My brother-in-law rented a car in Connecticut and drove to his mother’s house in Pennsylvania.

He did an immediate turnaround, the two of them getting into her car, then doing the round trip back to Connecticut. This sounds like the beginning of a riddle: why would he do such a thing? But it makes complete sense.

It was Lucille’s dearest wish to drive around her old neighborhood in Connecticut—the one where she and my father-in-law raised their three children—and visit the friends who had shared the heavy lifting years of parenthood.

Orange is to Lucille Brossman as Plainsboro will some day be to me. She wanted her own car to drive the familiar roads, but she was frightened to drive the highways, hence the chauffeur arrangement.

Oh, and what a marvelous time she had, literally traveling down memory lane.
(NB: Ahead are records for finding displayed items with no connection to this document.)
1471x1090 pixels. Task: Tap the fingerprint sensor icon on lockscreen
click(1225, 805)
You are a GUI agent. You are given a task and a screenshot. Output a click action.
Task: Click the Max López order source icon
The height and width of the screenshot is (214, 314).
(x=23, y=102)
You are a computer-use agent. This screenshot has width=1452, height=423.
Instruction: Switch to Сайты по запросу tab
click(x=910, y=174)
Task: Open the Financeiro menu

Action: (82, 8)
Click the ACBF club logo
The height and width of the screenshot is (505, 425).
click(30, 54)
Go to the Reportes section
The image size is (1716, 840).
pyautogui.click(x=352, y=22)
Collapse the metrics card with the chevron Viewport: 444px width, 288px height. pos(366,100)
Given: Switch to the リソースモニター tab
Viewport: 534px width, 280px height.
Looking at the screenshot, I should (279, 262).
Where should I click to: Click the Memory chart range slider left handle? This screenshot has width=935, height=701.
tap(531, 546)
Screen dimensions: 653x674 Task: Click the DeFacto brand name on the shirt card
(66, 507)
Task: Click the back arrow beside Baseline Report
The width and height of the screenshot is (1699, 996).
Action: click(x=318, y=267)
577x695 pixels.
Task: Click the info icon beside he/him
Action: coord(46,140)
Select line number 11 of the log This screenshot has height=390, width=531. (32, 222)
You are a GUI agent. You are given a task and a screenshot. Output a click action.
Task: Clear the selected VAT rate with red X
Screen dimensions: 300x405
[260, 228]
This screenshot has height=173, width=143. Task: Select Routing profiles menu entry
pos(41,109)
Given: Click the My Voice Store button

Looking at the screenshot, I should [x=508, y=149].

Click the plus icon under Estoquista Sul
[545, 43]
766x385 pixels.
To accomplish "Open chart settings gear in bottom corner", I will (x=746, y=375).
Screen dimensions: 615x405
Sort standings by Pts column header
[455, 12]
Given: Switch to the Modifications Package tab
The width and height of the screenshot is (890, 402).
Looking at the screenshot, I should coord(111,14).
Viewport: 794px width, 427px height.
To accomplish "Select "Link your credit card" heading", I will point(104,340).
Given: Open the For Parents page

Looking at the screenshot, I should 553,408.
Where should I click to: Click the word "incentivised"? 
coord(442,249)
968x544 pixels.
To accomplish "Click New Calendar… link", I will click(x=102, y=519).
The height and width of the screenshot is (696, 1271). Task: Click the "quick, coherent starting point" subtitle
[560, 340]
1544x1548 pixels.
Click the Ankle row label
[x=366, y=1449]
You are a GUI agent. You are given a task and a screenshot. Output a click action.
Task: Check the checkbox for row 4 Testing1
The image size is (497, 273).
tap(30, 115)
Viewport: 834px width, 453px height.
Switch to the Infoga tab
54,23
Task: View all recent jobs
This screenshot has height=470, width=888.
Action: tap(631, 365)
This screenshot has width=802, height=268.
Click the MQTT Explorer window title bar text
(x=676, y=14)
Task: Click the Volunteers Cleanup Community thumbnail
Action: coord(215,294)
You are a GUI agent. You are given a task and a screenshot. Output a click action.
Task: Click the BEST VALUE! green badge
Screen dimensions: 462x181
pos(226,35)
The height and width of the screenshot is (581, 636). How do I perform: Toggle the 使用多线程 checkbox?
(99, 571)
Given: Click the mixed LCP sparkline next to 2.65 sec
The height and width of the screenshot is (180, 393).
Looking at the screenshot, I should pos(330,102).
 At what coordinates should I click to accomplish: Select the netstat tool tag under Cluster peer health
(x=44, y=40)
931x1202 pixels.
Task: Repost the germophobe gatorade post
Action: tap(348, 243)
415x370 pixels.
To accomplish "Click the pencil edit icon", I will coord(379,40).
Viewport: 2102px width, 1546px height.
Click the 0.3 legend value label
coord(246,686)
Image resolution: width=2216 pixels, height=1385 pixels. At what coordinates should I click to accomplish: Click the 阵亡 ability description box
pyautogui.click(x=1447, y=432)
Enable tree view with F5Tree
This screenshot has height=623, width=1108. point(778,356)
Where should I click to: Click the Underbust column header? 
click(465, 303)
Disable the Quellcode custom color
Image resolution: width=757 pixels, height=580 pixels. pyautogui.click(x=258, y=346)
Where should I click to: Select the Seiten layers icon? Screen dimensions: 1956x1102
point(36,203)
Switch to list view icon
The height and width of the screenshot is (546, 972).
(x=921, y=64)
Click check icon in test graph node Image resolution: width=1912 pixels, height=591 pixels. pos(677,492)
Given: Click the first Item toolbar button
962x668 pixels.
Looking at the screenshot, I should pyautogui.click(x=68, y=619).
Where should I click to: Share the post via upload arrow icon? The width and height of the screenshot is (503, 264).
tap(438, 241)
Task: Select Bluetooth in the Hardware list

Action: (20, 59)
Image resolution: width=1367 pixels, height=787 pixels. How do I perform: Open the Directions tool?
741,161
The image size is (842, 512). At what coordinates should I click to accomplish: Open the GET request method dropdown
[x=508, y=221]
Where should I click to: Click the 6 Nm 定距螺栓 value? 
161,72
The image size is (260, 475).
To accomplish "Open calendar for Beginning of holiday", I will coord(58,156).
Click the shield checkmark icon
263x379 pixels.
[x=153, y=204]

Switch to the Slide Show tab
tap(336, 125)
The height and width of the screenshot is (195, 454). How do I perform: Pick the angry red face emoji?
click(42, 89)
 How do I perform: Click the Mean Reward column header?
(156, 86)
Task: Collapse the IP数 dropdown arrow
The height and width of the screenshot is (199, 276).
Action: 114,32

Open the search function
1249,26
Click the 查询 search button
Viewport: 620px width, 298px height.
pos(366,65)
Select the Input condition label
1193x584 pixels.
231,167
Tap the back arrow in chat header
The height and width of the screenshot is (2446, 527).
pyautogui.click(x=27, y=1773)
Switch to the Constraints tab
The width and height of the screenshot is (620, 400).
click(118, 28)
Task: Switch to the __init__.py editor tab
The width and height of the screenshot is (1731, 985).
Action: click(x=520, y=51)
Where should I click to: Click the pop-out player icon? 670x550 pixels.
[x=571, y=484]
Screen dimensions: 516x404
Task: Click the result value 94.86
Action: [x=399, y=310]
Visiting her friends in Connecticut was at the top of her bucket list and she was ecstatic to be able to cross it off on the eve of her 90th birthday.

I recently was driving with my dad and mom, 87 and 83 years old respectively, when their car was stopped at the railroad tracks by the flashing gate.

We were in the northern New Jersey town of Dover. My dad gazed wistfully at the N.J. Transit train whizzing by and said, “Some day I’ll take your mom and ride that top level of the train west all the way to Hackettstown.”

I was taken aback by this humble vision.

“Dad, it’s something we can do any time you want, very easily, in fact, just say the word,” I encouraged.

It was a regular commuter train, and given all the negative publicity recently surrounding N.J. Transit, riding one of their trains anywhere was just about the last thing I would think anyone would want to do.

But what my dad was imagining was the glamour of what train travel used to be and still could aspire to be—a ticket to faraway destinations, adventure and even romance.

It was sweet and so easy to do—we will be checking that one off his list very soon.

However, I know my dad has a bucket list that goes beyond riding the local commuter train.

Recently I caught him listening to an online commercial for the best places to visit in Australia. He’s spoken of riding a riverboat down one of Europe’s grand rivers—top choice would be the Danube, which winds through, among other cities, Vienna and Budapest.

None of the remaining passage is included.